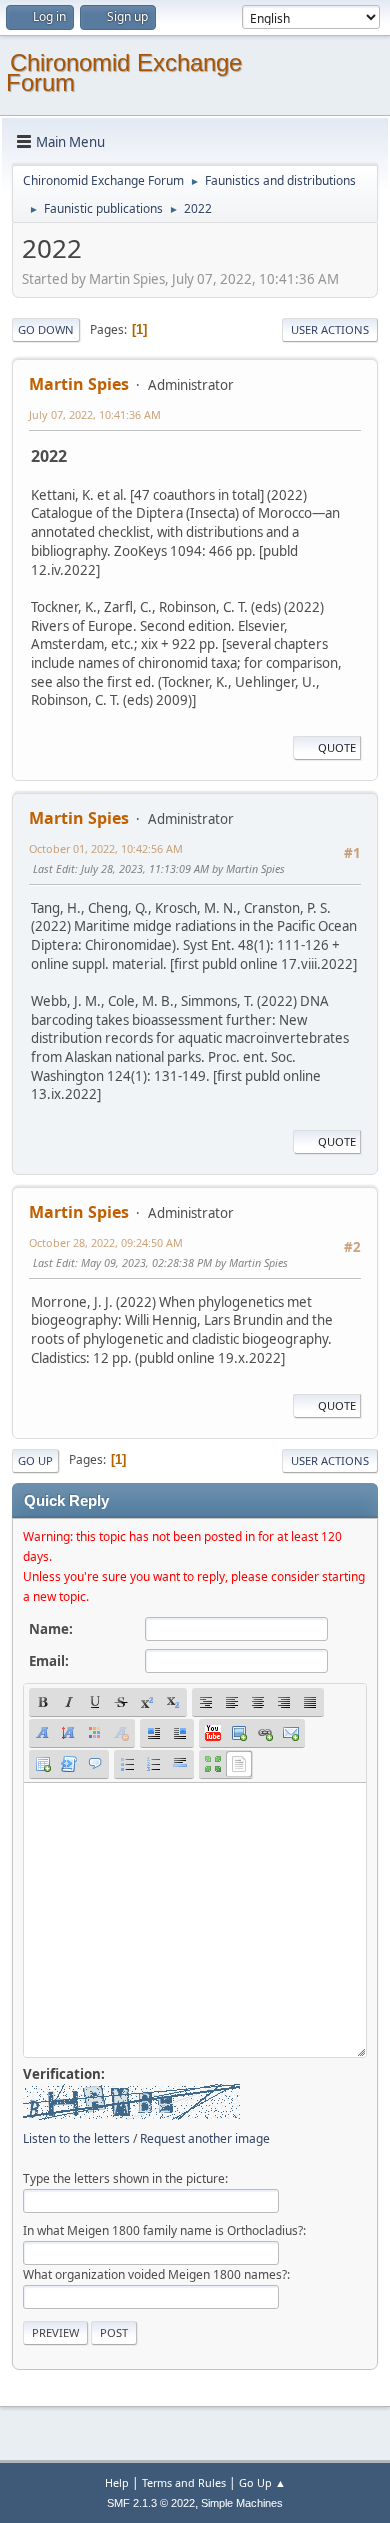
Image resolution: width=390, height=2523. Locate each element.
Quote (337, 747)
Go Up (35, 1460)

──────────────────────────────

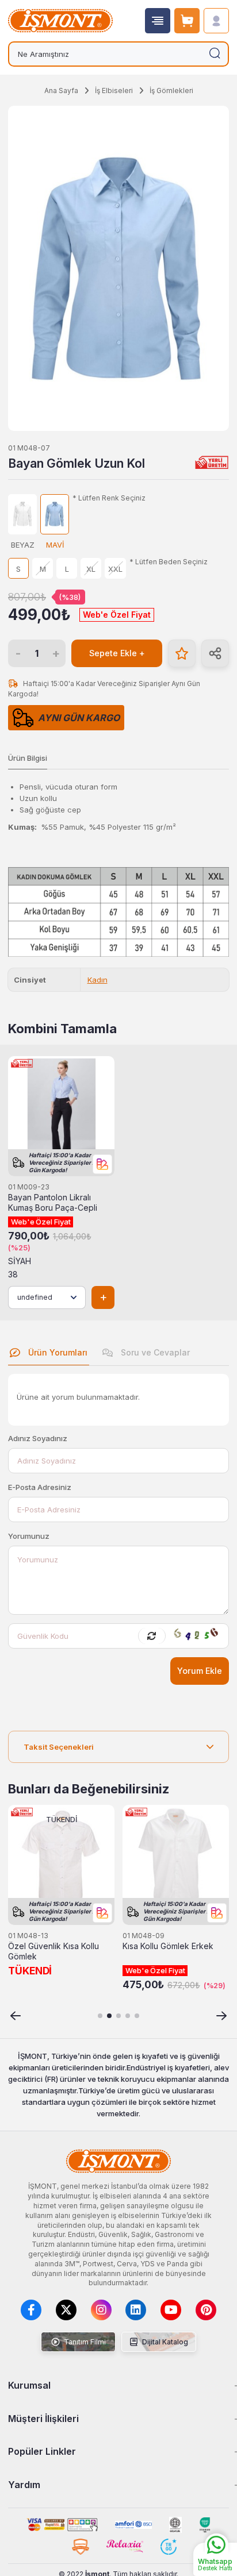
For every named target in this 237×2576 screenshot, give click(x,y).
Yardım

──────────────────────────────

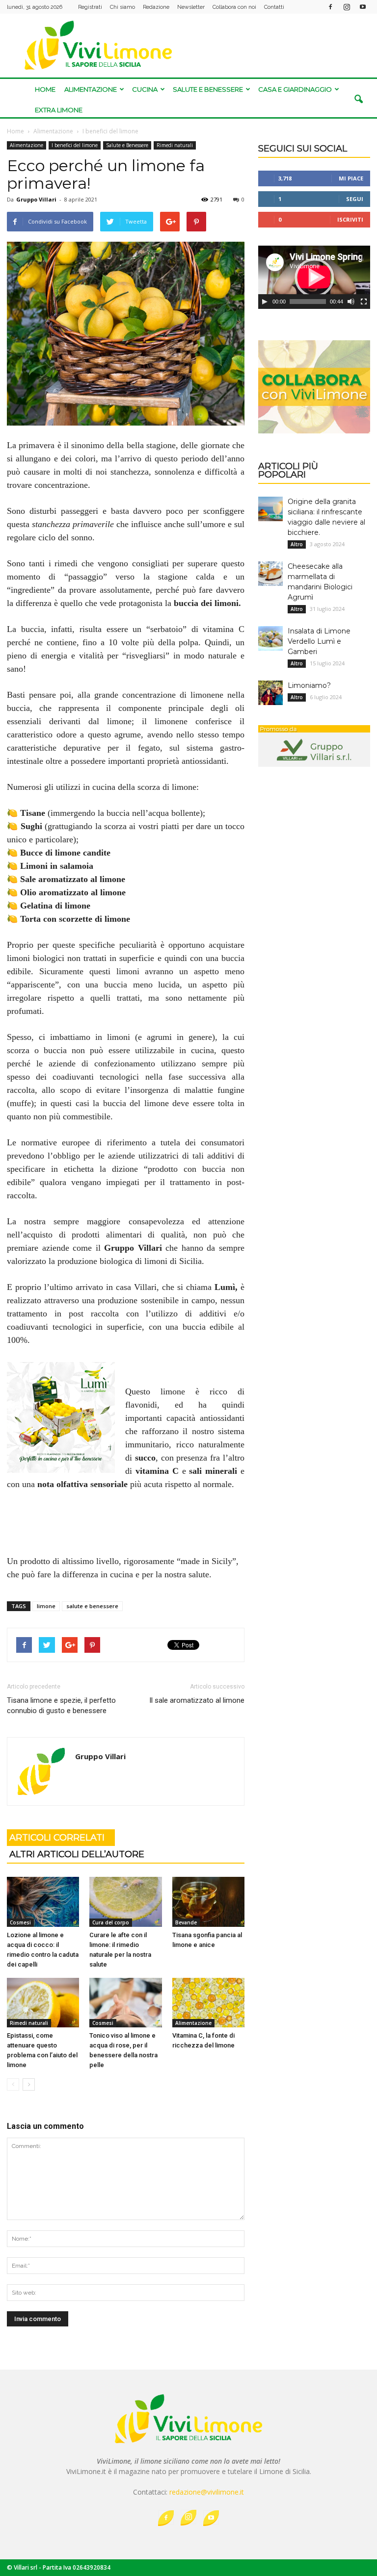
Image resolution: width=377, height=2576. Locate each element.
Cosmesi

──────────────────────────────

● **Exercise goal**: Please copy every line of the material that contains the word "element".

● **Solution for this problem**:
Image resolution: width=390, height=2523. Locate each element.
Image resolution: width=377, height=2576. Locate each element.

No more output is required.